Estudo realizado em Juiz de Fora revela que crianças com enurese sofrem punições, enfrentam baixa autoestima e, em sua maioria, não recebem acompanhamento médico

Enurese noturna: estudo revela impacto na autoestima infantil e baixa procura de tratamento

A enurese noturna, conhecida popularmente como “xixi na cama”, é caracterizada pela perda involuntária de urina durante o sono, atingindo com mais frequência crianças a partir dos cinco anos de idade. Apesar de ser uma condição comum na infância e ter causas variadas, como imaturidade do sistema urinário, fatores genéticos e emocionais, ela impacta diretamente o bem-estar e a autoestima da criança, além de gerar preocupação em pais e responsáveis.

O tema é abordado no novo episódio do programa IdPesquisa, que conta com a participação do professor e pesquisador da Universidade Federal de Juiz de Fora (UFJF) José Murillo Netto, da Faculdade de Medicina da UFJF e coordenador do Núcleo Interdisciplinar de Pesquisa em Urologia (Nipu).

Enurese

A enurese é dividida em dois tipos. A primária ocorre quando a criança nunca adquiriu controle urinário durante o sono. Já a secundária se caracteriza quando há um retorno da perda urinária após um período de, no mínimo, seis meses de noites secas.

De acordo com Netto, as causas da enurese são múltiplas e incluem desde fatores genéticos até questões como sono muito profundo, produção excessiva de urina à noite, bexiga pequena ou imatura, além de situações emocionais, como estresse, mudanças na rotina familiar ou traumas.

Em seu primeiro levantamento à frente do Nipu, o pesquisador coordenou uma pesquisa com mais de 500 crianças e adolescentes de escolas públicas de Juiz de Fora. O estudo apontou que, entre aqueles com quadros de enurese, apenas 4,8% haviam buscado atendimento médico. Para Netto, o dado reflete uma visão equivocada de que o problema se resolve sozinho com o tempo. Ele alerta que é essencial buscar tratamento precocemente.

“A gente quer que melhore antes para essa criança não sofrer com isso durante muito tempo na vida. Isso causa diversos problemas comportamentais. Há também estudos nossos que mostram a piora da qualidade de vida dessas crianças em relação às crianças que não são enuréticas”, afirmou o professor, durante o episódio.

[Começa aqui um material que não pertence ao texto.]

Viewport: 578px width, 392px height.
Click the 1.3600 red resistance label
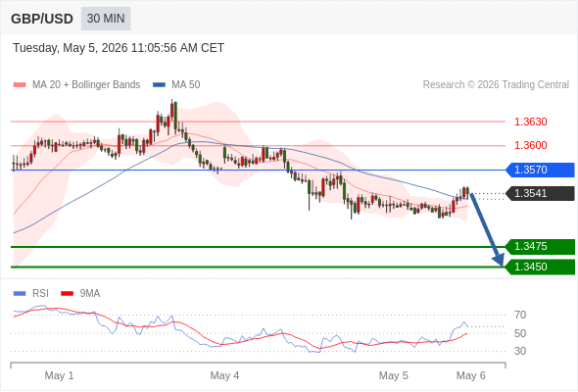point(530,145)
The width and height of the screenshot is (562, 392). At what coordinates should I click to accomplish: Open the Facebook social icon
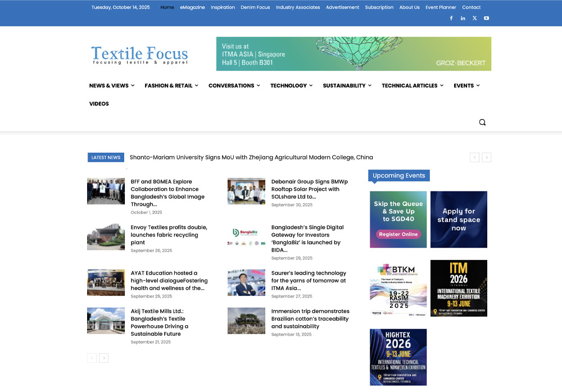click(451, 18)
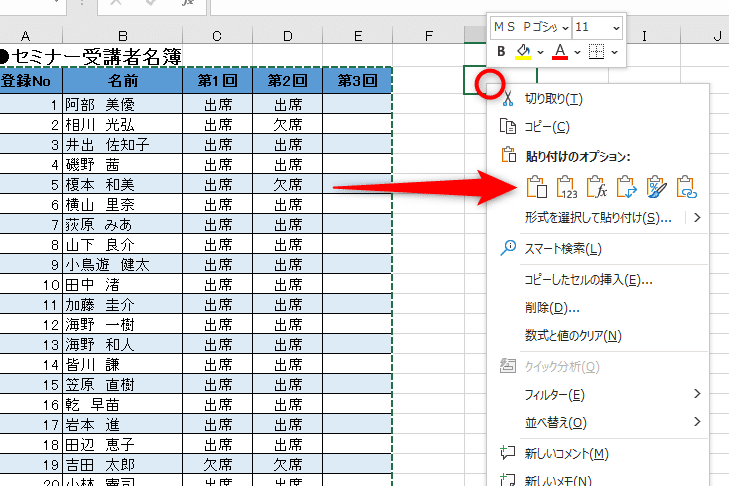
Task: Click スマート検索(L) menu entry
Action: (563, 248)
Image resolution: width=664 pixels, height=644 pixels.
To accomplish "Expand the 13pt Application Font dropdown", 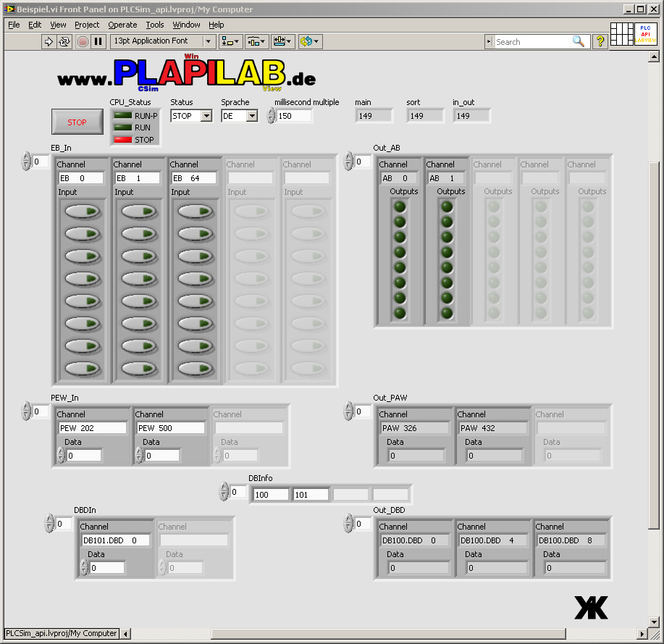I will coord(209,41).
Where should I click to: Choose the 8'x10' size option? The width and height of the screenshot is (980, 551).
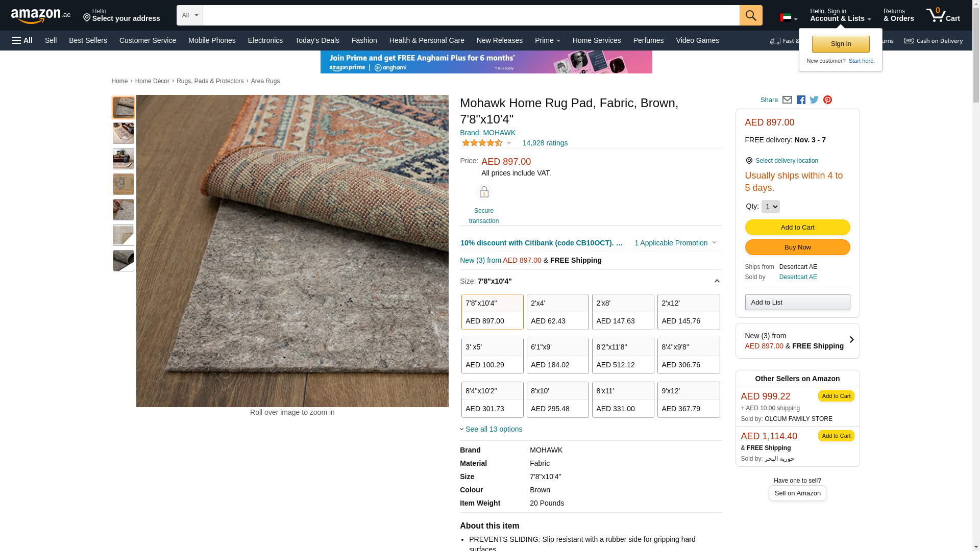pos(557,399)
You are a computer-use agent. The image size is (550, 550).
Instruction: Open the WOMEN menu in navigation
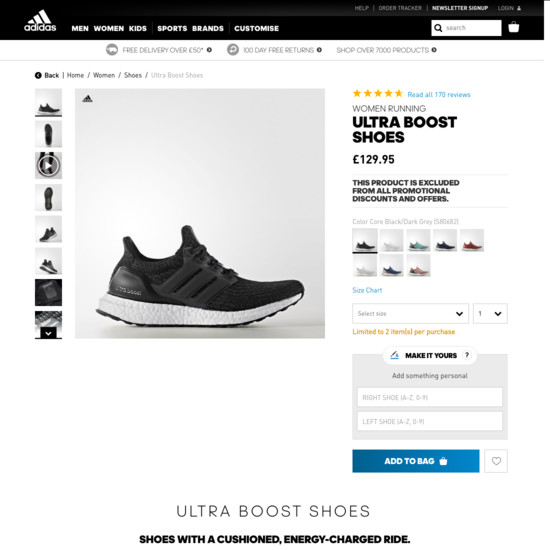[x=109, y=28]

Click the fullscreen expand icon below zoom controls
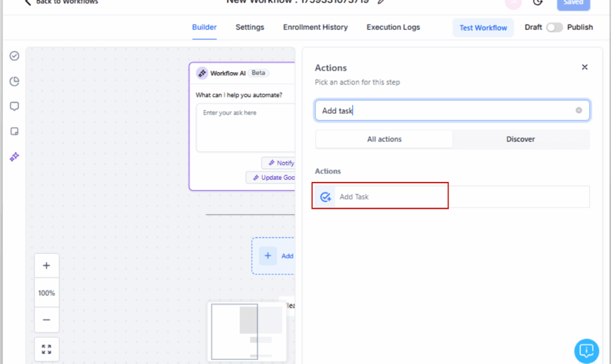click(x=47, y=348)
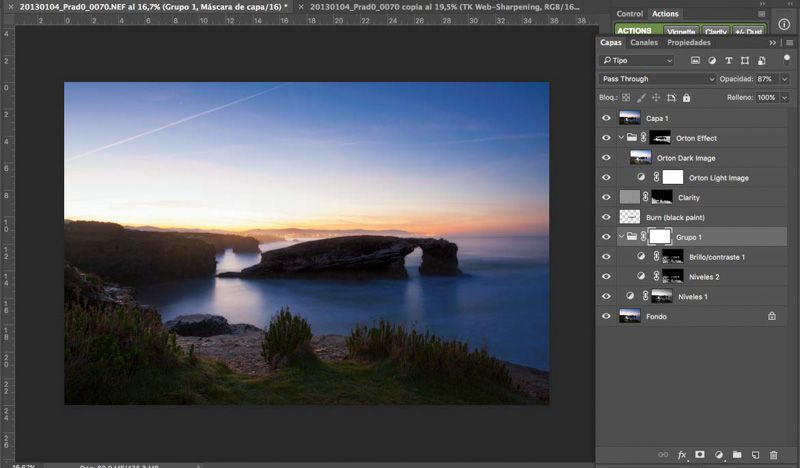
Task: Add a layer mask using bottom icon
Action: point(700,455)
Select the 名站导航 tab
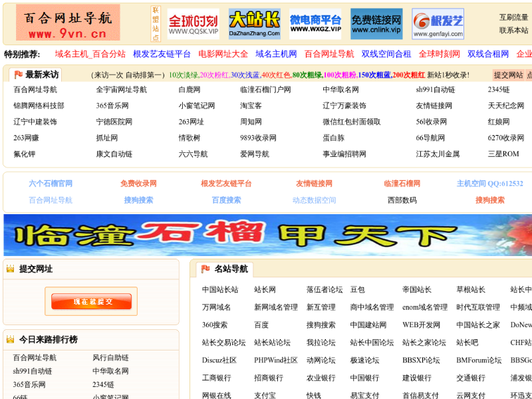532x399 pixels. (231, 269)
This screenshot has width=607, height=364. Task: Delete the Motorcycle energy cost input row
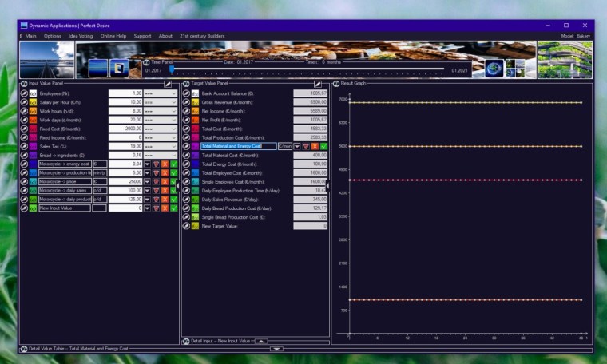point(156,164)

A pesquisa também revelou uma prevalência de 14,9% de enurese noturna entre os entrevistados, sendo 86,58% dos casos classificados como primários e 13,41% como secundários. Outro ponto levantado foram as desigualdades raciais. Dos participantes com enurese, 68,3% eram negros ou pardos, enquanto 31,7% eram brancos, indicando maior proteção da população branca em relação à condição.

Punições e baixa autoestima

O levantamento trouxe outro dado preocupante: 100% das crianças atendidas relataram sofrer algum tipo de punição por conta da condição, que varia desde agressões verbais até castigos físicos.

“No nosso estudo, a gente constatou que 100% das crianças que nós atendemos sofriam algum tipo de punição, dentre elas, punição verbal, que seria os xingamentos, mas em torno de 50% a 60% sofriam punição física, mas sem contato, que são os castigos. Mas além disso, mais de 40% sofriam agressões físicas, o que é um problema de saúde pública”, alerta Netto.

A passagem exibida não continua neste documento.